George lets him lunge, does not flinch when Dream claws at his armor ineffectually, and catches his hands before he can move away. His fist turns into an iron grip as Dream tries and fails to yank out of his hold. “Dream, it’s over,” he says, loudly. “Dream—Dream! You’ve lost! You don’t have anything anymore, it’s _over!”_

“Stop fighting already!” Sapnap adds, and the sentiment ripples across the amassed fighters with agreement. Everyone is sweaty and bloody and _tired_ as the adrenaline slowly starts dying down. “You’ve done enough, Dream.”

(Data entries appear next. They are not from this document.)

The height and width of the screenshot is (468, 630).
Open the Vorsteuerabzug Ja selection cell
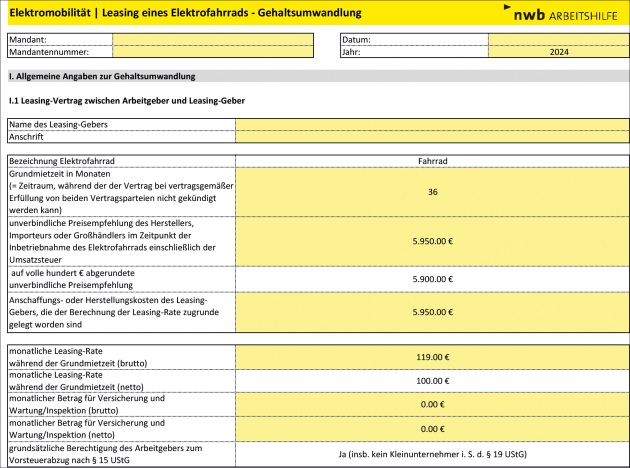coord(432,455)
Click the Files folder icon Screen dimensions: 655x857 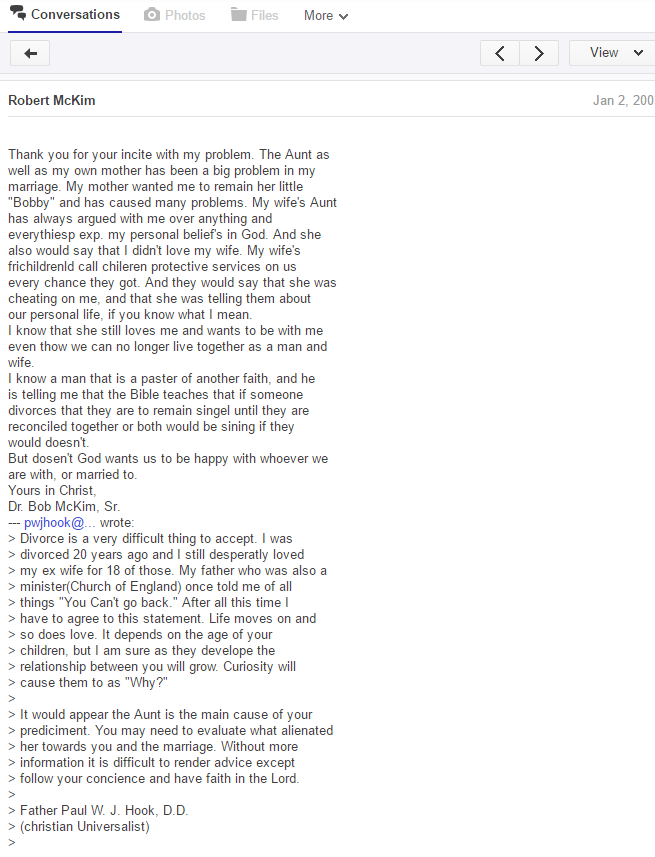(238, 15)
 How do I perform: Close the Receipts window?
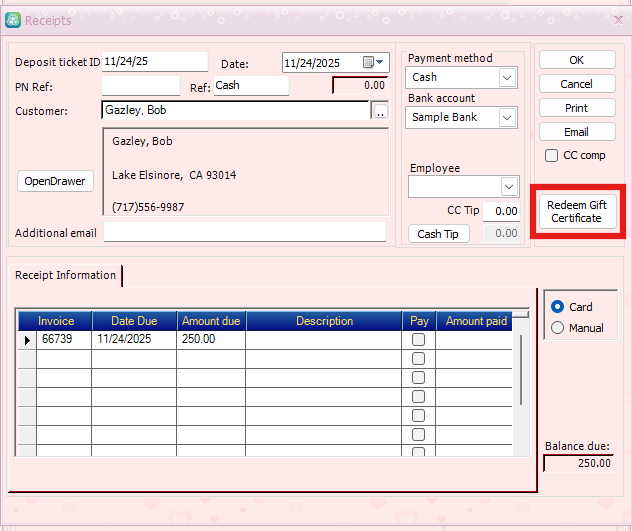617,19
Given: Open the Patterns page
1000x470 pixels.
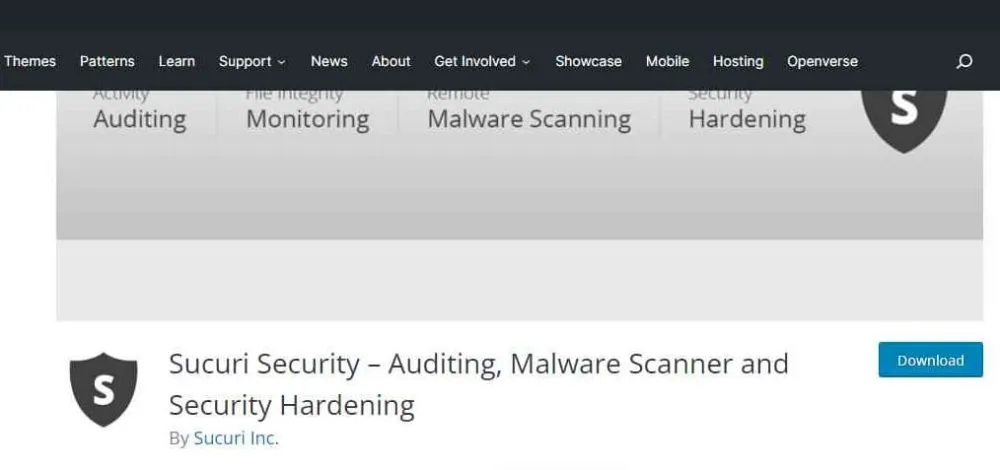Looking at the screenshot, I should click(x=107, y=61).
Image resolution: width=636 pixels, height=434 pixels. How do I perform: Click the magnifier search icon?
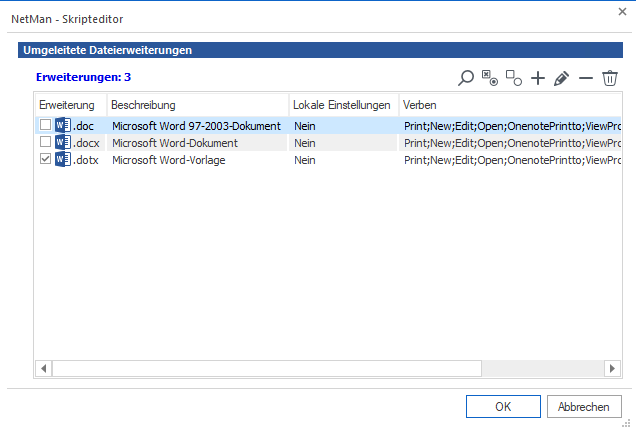click(466, 78)
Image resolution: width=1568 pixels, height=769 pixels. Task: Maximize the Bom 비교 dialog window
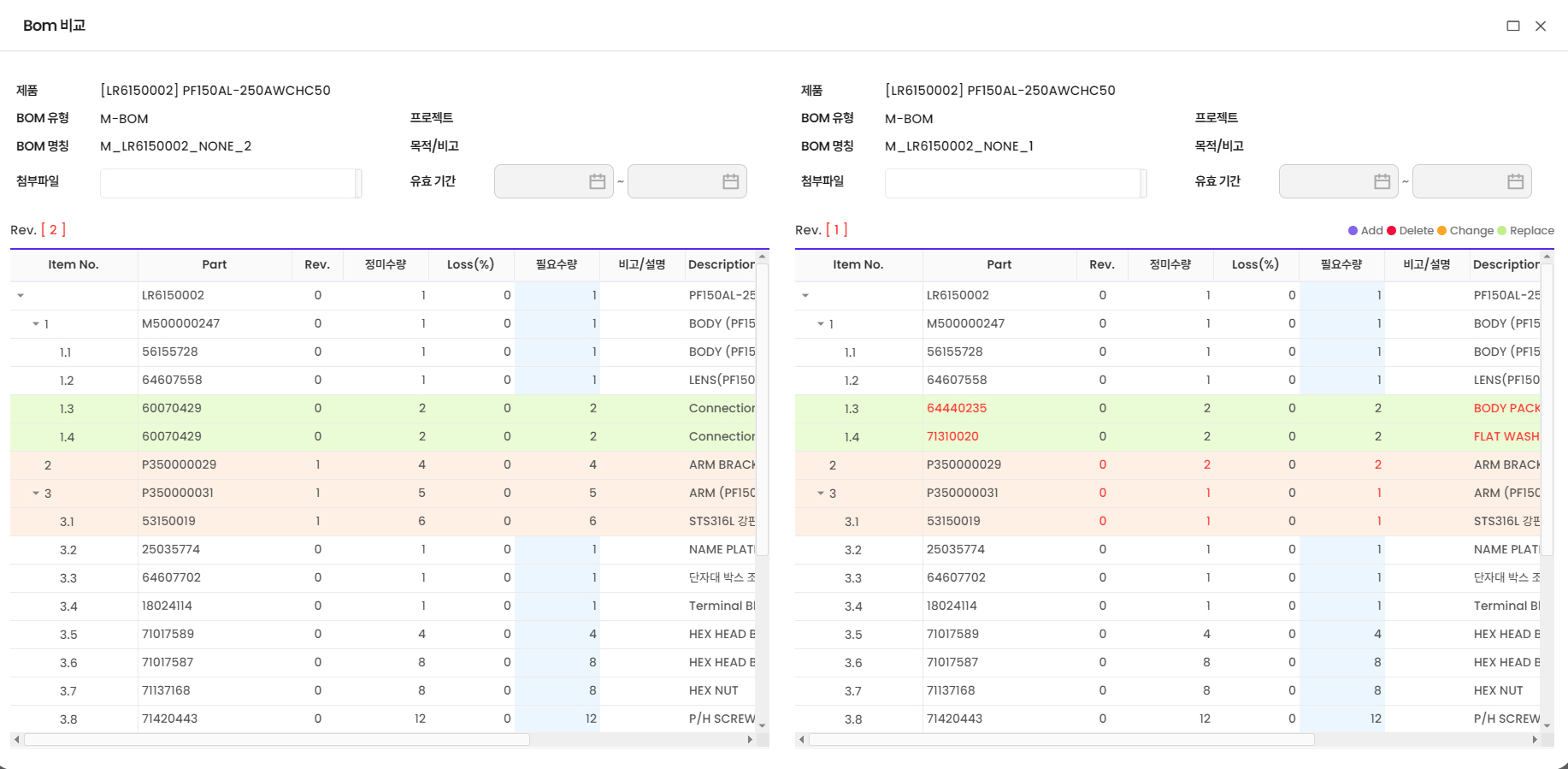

It’s like he doesn’t hear them. Dream lunges and George flinches back just in time to keep his teeth from closing on the bridge of his nose. His grip loosens, and Dream tears away only to loop back around in another attack.

With no weapon to fear, George simply braces himself for the impact and then wrestles him to the ground, keeping him there with the swordpoint tucked under his chin.

That keeps him from thrashing, for the moment.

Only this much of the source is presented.